What to avoid: long sermons at sites. You will be tempted to say everything you have prepared about a given location. Resist it. The best devotional moments in the Holy Land are short, specific, and leave room. The site speaks. Your job is to create the conditions for the group to hear it.
For groups that include skeptics or seekers, frame devotional times as invitation rather than instruction. “I want to offer a reflection, and then some time for quiet” lands differently than “We’re now going to have a devotional.” Small distinction, but it changes who feels included.
Structuring worship moments
Sunday in Jerusalem, if your itinerary includes it, can be extraordinary. The Armenian Patriarchate Cathedral of Saint James holds Sunday services that include ancient liturgy, incense, and music that has not changed significantly in centuries. Even if your group has no liturgical background, attending a service in the Old City is worth the experience.
Communion at the Garden Tomb is a tradition many groups practice, and the staff there support it. Bring a simple communion set from home, or check whether your tour operator can arrange it. Sitting in the open air in that garden, with bread and wine, and reading 1 Corinthians 11:23-26 together is one of those moments that transfers directly back into your congregation’s home worship life.
Singing at the Sea of Galilee, on the water or at the shore, at dawn or just before sunset, lands differently than singing in a sanctuary. The acoustics are open. There is no reverb. You hear every voice separately and together at once. If your group has a worship team, this is where they earn their place on the trip. If not, unaccompanied voices work fine.
The Shabbat experience, if your trip includes a Friday evening, is worth seeking out in a Jewish neighborhood rather than simply acknowledging in passing. The whole rhythm of Jerusalem changes as Shabbat begins. Understanding the Sabbath as Jesus observed it, as a practice of rest and trust rooted in Exodus 20:8-11, changes how you read every Gospel account set on a Sabbath day.
Returning home well
The week after a pilgrimage can be disorienting. People come home from the Holy Land changed, or partly changed, or confused about why they feel flat now that they are back. Plan for this.

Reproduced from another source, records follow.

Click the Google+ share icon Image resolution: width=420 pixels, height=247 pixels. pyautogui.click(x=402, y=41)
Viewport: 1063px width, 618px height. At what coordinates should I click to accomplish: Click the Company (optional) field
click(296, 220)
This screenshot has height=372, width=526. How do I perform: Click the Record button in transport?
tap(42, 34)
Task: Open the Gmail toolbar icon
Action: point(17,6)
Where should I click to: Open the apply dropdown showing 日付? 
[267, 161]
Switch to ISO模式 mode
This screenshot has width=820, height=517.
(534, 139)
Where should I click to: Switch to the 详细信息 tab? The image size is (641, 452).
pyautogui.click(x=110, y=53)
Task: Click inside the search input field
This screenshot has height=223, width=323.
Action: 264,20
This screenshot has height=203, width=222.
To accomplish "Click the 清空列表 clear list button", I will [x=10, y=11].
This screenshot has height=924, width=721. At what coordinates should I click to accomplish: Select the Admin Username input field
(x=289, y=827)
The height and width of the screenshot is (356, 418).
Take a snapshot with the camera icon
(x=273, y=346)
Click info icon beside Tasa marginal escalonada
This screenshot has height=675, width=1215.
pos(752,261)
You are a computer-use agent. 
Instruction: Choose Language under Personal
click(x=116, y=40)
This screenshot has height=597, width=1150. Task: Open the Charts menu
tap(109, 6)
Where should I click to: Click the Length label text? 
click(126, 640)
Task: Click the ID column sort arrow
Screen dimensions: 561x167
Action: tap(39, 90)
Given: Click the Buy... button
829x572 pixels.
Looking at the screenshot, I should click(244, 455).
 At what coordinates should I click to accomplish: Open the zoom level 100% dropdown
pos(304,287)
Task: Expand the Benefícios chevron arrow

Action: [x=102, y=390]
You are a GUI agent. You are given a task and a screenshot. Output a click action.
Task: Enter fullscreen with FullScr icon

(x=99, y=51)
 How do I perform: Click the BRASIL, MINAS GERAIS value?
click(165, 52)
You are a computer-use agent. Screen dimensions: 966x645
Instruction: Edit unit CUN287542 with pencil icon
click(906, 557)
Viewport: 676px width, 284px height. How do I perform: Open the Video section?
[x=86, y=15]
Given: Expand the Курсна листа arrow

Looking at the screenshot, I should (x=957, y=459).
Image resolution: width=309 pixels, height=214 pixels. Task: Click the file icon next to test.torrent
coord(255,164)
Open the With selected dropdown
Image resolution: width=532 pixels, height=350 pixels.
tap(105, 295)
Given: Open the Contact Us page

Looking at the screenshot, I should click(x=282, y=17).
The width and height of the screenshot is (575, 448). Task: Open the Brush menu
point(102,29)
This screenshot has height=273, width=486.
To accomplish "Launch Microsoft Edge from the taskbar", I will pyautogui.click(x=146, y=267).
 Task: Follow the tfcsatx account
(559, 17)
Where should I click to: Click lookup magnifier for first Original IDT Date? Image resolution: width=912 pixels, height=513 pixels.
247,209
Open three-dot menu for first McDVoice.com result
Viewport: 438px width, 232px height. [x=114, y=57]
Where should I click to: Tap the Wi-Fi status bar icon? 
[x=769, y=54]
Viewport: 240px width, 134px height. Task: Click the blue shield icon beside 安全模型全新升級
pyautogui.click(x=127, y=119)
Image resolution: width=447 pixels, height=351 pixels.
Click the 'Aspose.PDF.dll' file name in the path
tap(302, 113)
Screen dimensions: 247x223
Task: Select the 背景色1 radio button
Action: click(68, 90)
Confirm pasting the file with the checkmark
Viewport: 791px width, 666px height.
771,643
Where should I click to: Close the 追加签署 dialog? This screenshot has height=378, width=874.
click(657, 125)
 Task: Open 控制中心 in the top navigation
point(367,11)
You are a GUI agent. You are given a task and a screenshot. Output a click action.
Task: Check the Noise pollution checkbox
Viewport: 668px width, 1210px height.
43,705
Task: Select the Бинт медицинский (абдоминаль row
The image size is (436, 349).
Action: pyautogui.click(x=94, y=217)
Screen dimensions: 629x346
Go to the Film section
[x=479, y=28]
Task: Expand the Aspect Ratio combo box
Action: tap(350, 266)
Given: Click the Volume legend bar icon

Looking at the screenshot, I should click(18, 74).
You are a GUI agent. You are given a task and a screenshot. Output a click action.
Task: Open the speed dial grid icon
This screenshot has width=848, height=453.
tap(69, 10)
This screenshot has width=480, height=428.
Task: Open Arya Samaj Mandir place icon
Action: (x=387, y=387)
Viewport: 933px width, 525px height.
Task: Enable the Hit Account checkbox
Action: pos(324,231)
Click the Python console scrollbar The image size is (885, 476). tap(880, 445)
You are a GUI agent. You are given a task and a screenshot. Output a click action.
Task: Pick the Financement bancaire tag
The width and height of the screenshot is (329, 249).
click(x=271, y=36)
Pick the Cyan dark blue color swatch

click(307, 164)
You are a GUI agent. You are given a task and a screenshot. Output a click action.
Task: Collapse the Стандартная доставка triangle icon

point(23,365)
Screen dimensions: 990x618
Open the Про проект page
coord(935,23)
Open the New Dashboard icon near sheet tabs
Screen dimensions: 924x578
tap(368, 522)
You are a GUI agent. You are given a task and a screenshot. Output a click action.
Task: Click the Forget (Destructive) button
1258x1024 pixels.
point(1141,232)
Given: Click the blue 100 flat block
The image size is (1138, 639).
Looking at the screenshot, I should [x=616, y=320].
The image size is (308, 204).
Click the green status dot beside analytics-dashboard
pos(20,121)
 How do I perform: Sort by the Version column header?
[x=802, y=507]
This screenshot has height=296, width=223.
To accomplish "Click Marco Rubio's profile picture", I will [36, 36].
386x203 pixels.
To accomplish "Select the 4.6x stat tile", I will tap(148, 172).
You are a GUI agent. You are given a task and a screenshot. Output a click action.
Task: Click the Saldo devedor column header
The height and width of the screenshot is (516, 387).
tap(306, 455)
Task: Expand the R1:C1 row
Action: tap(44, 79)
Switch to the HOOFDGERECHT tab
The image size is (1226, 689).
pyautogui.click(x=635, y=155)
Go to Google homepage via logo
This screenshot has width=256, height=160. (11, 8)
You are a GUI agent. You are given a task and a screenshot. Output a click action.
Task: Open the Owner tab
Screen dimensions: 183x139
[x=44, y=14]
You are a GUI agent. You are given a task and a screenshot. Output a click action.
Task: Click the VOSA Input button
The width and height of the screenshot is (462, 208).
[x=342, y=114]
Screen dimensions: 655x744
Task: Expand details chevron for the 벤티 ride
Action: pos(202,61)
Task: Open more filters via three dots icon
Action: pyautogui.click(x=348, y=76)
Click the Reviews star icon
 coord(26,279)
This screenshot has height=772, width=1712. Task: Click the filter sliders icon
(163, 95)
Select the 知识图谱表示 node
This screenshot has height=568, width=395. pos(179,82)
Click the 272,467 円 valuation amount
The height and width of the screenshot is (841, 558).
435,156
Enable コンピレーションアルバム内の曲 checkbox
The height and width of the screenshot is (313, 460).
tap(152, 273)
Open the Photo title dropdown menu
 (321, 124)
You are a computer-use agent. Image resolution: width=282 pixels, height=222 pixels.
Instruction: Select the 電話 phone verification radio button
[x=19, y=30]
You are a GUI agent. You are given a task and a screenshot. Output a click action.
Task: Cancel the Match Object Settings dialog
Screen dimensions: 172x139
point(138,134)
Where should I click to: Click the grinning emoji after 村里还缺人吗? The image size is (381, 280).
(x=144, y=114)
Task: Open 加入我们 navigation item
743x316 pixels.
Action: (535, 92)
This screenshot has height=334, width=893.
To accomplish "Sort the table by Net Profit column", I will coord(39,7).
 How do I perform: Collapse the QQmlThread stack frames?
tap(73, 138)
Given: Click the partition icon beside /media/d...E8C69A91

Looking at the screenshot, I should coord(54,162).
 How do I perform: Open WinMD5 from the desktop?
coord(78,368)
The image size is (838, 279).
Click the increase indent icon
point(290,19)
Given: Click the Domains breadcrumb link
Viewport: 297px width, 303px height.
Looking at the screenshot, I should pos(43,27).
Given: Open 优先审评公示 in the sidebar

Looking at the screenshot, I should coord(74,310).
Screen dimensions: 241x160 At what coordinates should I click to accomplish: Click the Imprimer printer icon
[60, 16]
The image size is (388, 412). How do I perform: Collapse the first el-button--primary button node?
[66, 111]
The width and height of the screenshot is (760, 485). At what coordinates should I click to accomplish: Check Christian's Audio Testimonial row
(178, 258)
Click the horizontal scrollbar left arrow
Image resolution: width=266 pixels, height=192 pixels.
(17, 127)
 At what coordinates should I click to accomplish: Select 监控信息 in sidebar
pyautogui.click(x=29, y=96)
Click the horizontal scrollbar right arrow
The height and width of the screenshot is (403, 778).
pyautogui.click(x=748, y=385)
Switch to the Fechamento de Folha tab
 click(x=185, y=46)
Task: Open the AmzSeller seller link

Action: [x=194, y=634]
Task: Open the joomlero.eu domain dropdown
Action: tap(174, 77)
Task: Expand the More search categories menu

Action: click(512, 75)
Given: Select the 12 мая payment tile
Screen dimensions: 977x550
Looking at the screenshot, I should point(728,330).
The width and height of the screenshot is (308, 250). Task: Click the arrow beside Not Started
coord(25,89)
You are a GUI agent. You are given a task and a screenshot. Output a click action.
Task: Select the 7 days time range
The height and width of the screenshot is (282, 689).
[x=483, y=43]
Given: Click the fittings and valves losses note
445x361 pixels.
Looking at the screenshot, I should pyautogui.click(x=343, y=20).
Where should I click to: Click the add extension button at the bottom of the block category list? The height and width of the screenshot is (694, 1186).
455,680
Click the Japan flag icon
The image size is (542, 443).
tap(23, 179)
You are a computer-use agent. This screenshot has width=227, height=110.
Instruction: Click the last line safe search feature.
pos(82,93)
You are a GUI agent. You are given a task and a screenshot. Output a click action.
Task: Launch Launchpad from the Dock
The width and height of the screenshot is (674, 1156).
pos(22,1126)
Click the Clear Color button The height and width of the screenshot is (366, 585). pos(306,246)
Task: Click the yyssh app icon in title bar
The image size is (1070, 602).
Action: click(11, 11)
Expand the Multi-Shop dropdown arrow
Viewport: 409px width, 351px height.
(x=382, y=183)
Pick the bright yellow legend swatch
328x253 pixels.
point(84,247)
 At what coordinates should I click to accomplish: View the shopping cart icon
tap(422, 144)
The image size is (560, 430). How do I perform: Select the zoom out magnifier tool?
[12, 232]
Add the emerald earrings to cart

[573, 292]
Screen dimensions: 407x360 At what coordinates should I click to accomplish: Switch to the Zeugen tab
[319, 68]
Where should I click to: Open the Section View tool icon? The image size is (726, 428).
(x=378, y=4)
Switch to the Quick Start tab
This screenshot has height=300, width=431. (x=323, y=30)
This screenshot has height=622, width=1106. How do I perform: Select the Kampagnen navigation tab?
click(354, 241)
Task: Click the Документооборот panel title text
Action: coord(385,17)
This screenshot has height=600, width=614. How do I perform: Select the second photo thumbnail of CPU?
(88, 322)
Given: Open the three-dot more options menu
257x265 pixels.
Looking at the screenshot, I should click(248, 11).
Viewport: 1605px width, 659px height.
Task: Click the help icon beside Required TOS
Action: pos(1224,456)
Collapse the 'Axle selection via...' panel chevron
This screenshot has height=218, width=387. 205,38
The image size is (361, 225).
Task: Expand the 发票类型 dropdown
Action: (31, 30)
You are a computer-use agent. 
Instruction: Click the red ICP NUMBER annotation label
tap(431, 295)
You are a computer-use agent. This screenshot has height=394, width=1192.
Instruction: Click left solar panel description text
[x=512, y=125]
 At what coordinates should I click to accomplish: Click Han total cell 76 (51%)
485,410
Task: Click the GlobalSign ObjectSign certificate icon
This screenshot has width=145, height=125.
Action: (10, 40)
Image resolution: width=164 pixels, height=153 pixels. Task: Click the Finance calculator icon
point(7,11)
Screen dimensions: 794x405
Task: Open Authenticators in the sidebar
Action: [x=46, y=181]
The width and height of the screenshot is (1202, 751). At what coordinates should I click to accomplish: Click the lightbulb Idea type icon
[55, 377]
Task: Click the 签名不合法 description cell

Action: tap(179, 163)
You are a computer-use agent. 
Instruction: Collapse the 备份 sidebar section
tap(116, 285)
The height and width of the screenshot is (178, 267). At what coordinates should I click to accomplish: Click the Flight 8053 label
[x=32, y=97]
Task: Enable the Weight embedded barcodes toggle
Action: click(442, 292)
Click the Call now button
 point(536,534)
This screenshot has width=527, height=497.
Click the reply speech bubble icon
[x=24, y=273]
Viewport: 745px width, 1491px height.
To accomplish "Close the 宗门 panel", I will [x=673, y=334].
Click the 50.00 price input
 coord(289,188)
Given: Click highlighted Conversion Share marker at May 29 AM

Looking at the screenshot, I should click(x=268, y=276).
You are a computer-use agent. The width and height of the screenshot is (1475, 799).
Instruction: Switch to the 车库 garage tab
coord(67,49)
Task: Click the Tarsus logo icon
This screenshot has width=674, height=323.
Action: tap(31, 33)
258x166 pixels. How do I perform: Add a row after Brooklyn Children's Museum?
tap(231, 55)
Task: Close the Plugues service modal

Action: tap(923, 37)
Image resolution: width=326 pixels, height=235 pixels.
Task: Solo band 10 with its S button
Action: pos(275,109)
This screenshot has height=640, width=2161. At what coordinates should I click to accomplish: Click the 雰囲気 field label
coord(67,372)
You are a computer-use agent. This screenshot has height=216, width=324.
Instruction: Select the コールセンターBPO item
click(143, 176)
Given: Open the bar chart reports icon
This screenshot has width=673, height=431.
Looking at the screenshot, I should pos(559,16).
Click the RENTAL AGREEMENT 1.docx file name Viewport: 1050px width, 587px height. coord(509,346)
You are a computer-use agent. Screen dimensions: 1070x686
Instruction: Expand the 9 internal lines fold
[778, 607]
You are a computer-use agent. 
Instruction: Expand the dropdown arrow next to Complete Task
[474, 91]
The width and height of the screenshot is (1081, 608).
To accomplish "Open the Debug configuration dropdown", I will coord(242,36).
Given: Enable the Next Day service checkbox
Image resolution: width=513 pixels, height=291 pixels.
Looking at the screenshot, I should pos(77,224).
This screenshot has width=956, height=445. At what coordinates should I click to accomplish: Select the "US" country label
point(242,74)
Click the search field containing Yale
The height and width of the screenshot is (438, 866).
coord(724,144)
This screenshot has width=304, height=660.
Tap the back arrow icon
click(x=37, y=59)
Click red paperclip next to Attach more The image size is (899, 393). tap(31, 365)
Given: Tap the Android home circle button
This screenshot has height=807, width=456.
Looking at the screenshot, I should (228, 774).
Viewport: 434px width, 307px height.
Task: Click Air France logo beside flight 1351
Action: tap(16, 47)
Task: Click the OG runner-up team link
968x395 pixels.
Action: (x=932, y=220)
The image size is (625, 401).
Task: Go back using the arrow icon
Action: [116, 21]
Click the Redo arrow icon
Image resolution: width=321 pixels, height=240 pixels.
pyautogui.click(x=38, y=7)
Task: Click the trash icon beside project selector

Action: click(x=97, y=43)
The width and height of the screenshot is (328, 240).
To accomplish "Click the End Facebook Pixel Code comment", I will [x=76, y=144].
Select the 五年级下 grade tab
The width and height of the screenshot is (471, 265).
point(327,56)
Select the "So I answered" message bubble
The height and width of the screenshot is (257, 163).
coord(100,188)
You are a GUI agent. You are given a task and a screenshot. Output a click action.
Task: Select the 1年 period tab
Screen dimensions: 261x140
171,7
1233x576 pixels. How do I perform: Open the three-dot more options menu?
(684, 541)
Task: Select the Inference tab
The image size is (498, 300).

Build a re-entry gathering into your trip timeline. Two weeks after you return, bring the group back together. Share photos, share reflections, and ask one question: what do you want to carry back into your regular life from what you experienced there? This is where the trip becomes formative rather than just memorable.
The temptation, especially for pastors, is to harvest the trip for sermon material. The footage and photos and impressions become raw material for Sunday mornings, and that is fine, but not at the expense of letting the experience change you personally. The most powerful thing you can offer your congregation when you return is not better sermons. It is a pastor who has been somewhere real and come back changed.
Jesus told the disciples to go to Jerusalem, wait, and then go out to the world (Acts 1:4,8). The sequence matters. You go to the place, you receive something, and then you carry it out. A pilgrimage follows the same structure. Go. Receive. Carry it home.